*How to complete this task:* Find and copy each line of the listing below that has the word "agent" in it.

*Material shown:*
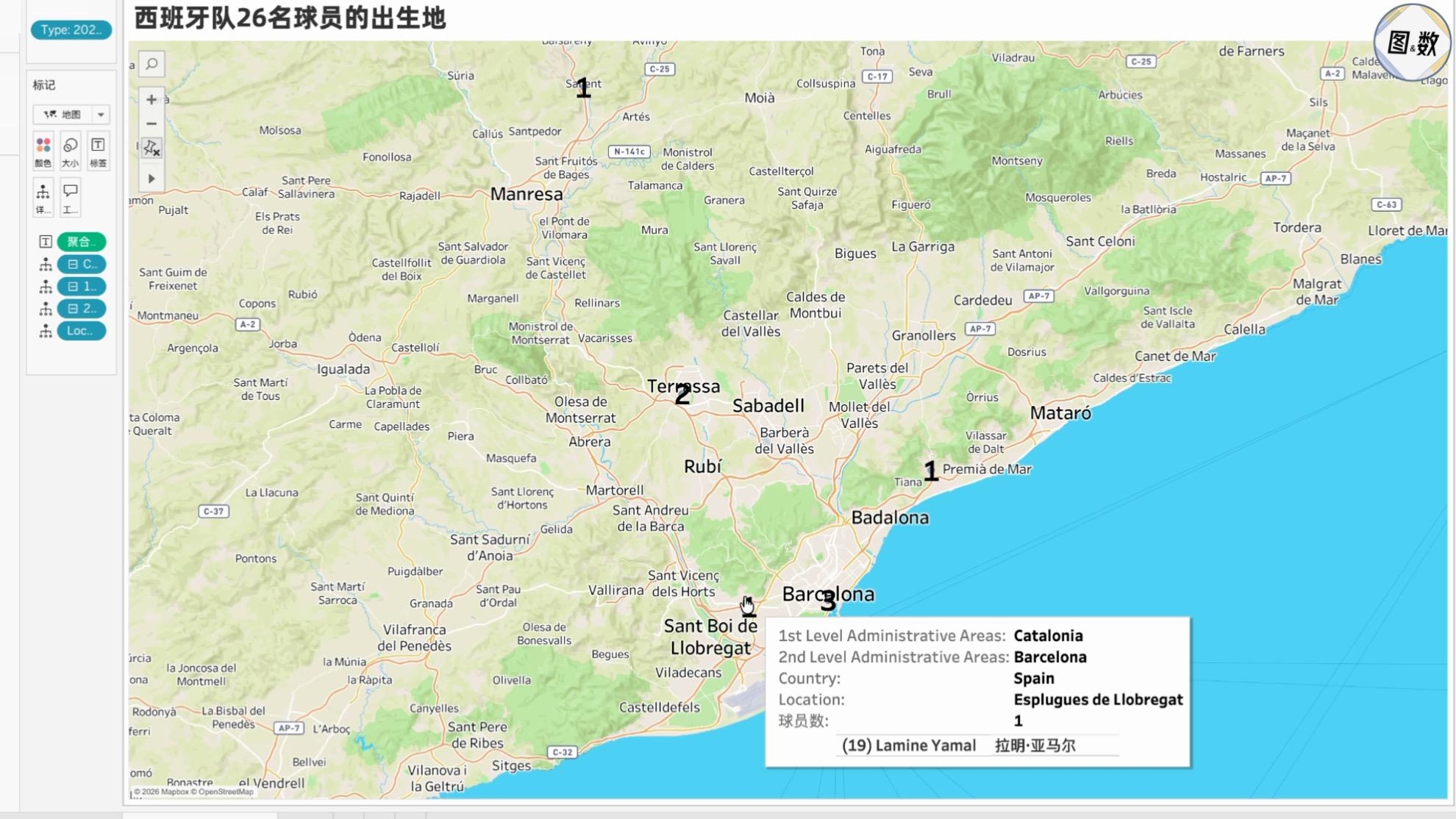Image resolution: width=1456 pixels, height=819 pixels.
Task: Open the 颜色 color marks card
Action: [x=43, y=151]
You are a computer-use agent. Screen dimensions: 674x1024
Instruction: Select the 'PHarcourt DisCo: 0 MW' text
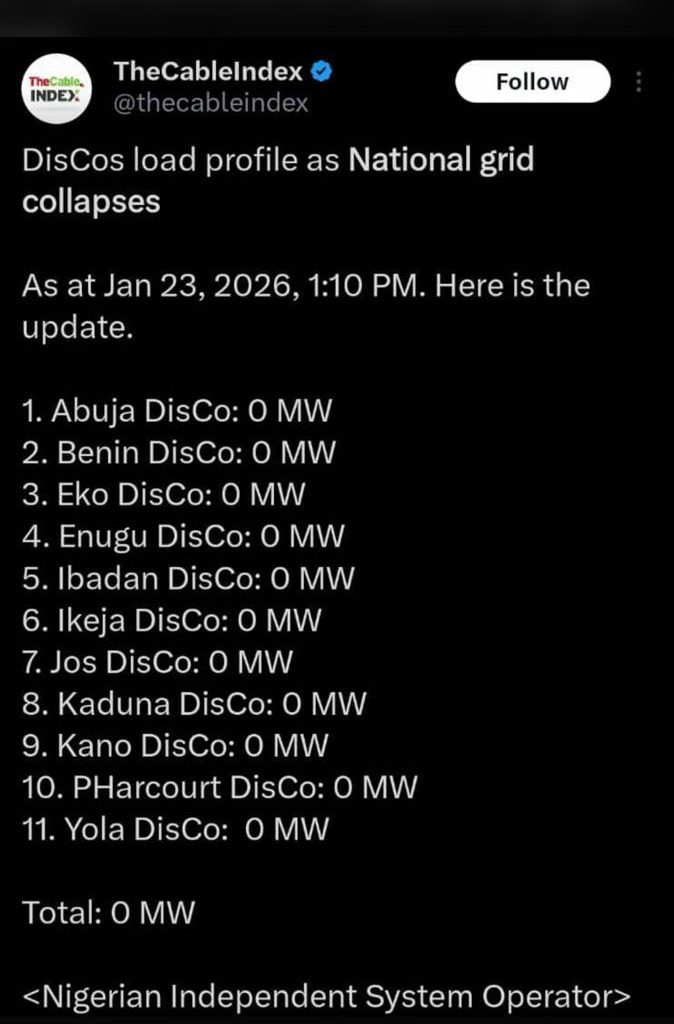point(218,788)
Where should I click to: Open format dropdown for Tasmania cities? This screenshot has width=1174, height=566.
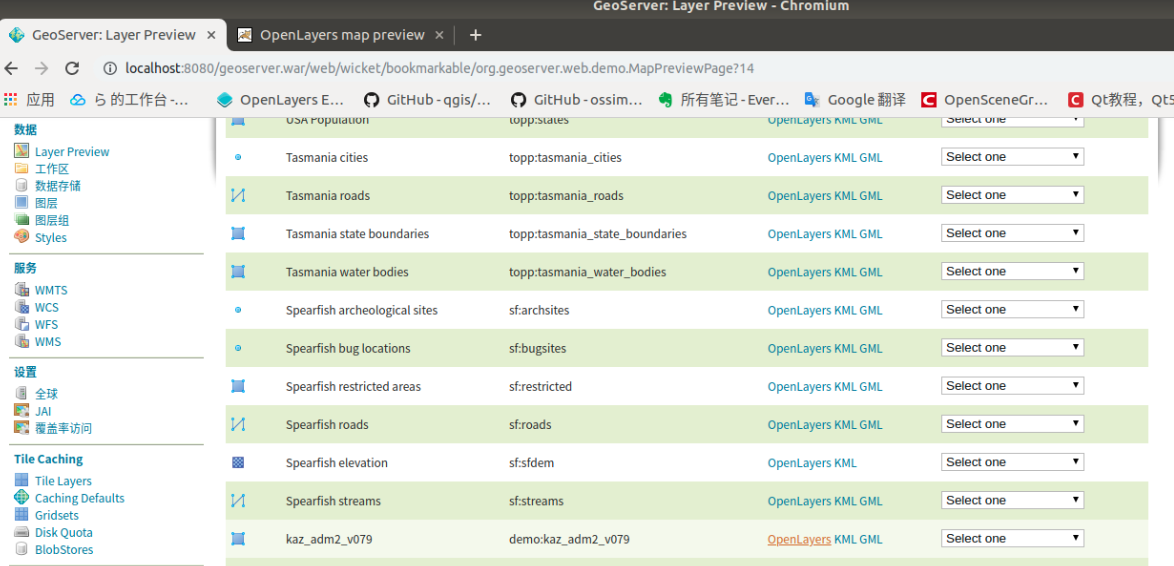click(1012, 157)
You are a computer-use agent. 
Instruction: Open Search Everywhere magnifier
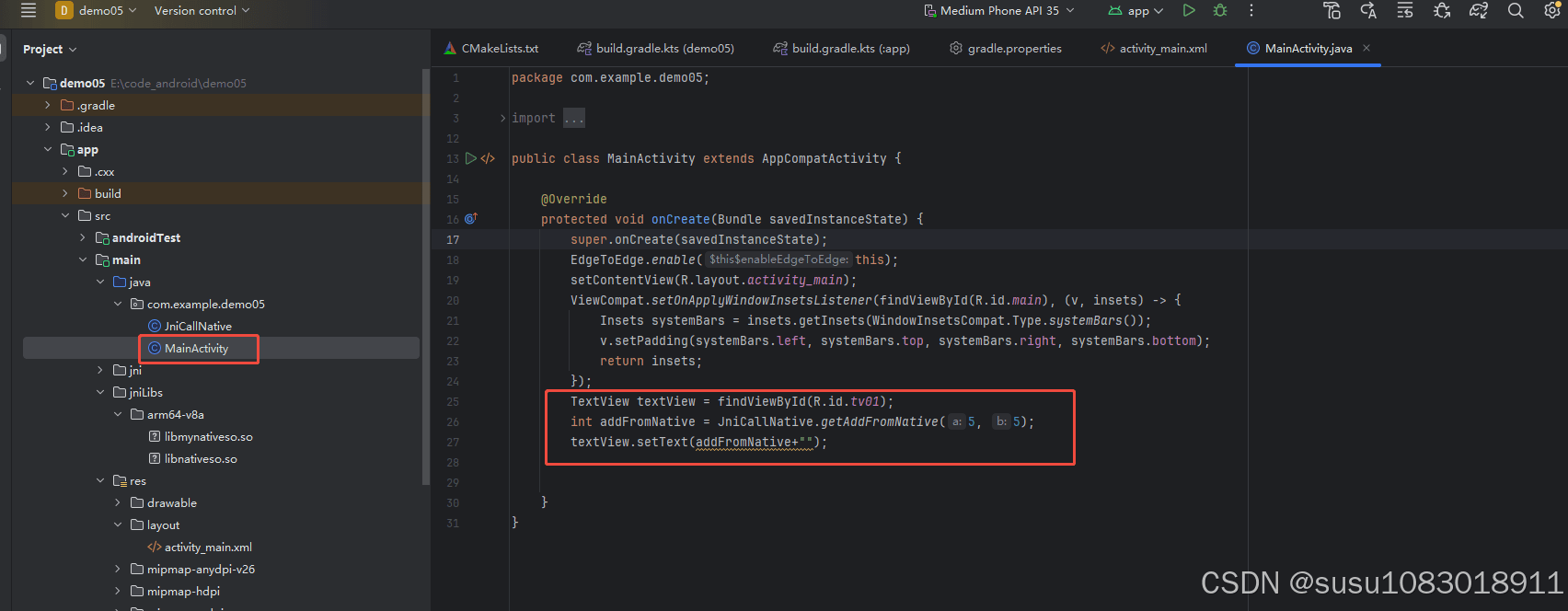1516,11
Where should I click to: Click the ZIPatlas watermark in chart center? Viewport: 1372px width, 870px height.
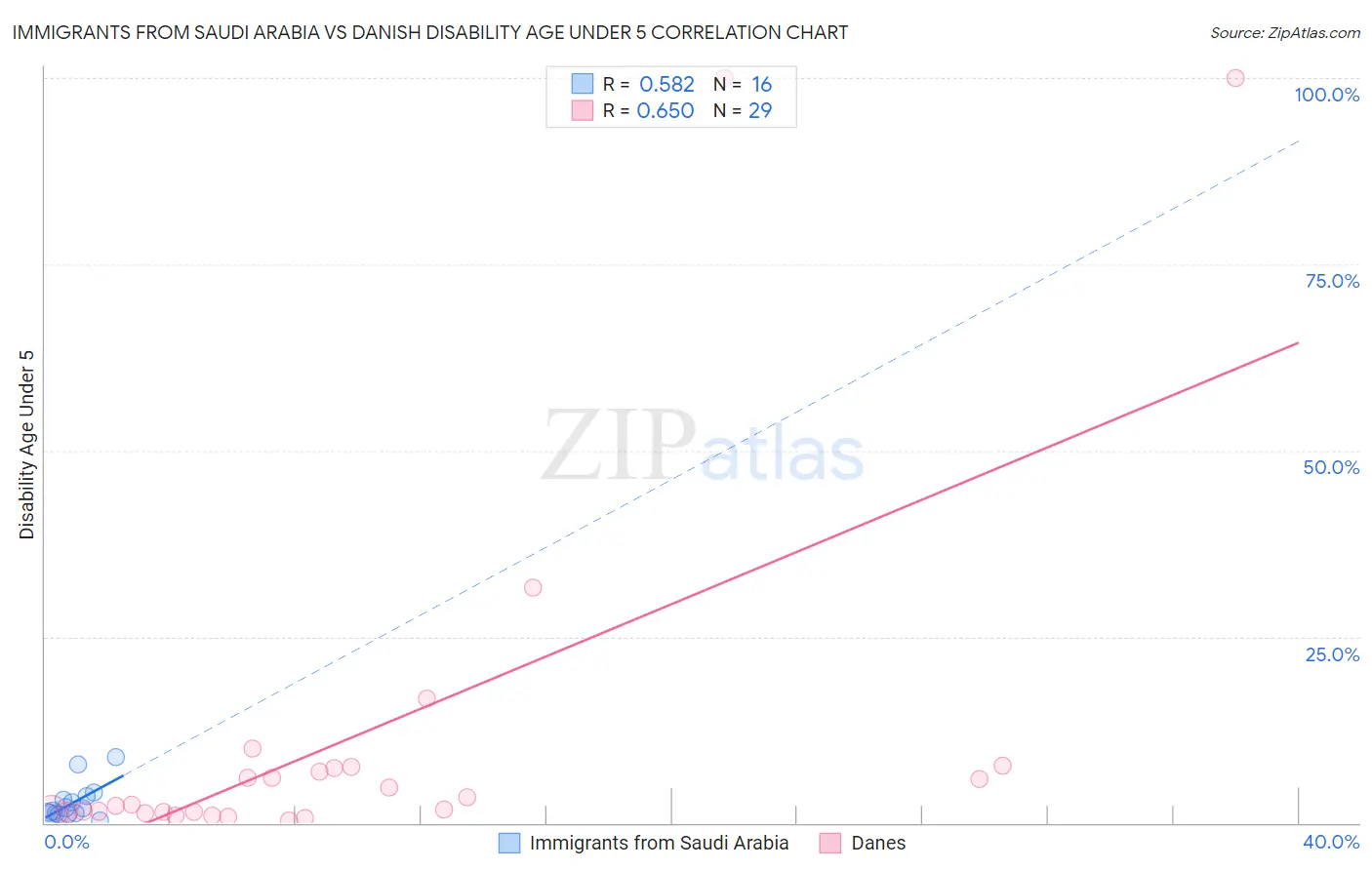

*Answer to this exercise:*
You are a computer-use agent. Screen dimensions: 674x1024
You are a computer-use agent. 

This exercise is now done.